--- Stored data ---

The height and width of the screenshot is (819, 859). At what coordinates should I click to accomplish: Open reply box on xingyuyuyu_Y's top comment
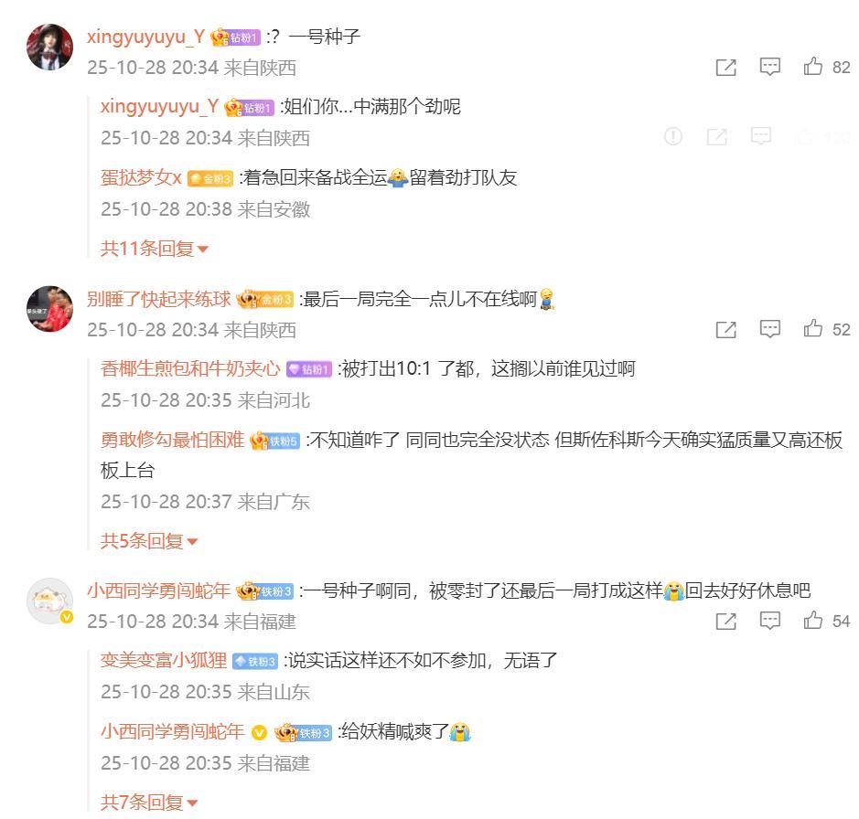(769, 67)

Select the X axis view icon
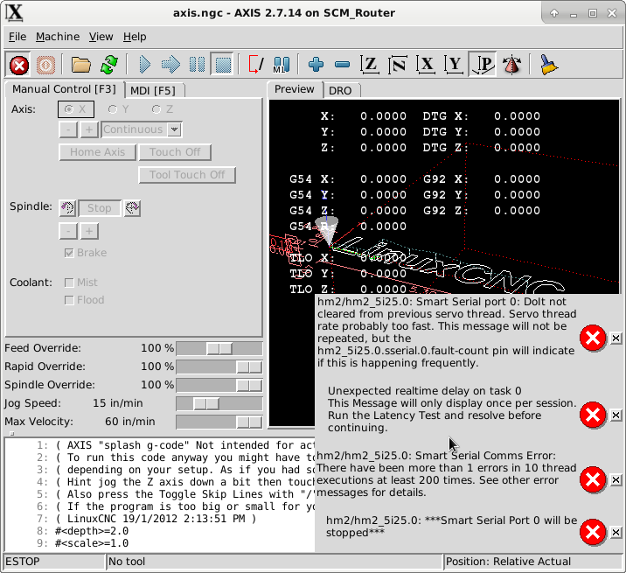click(427, 65)
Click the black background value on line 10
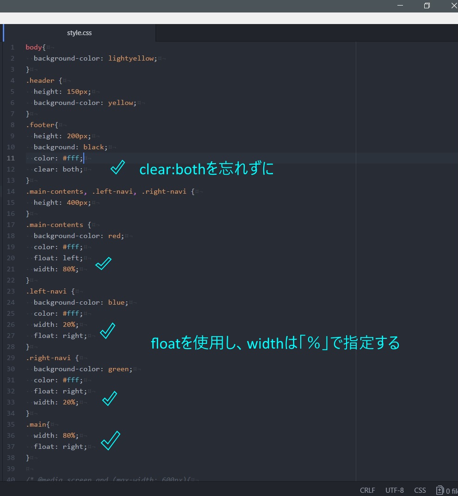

---

Requirement => Reproduce each entry precisely; the pictures stay out.

Exercise result =>
The height and width of the screenshot is (819, 859). At what coordinates should I click to accomplish: Open reply box on xingyuyuyu_Y's top comment
(769, 67)

Select the X axis view icon
click(427, 65)
Click the black background value on line 10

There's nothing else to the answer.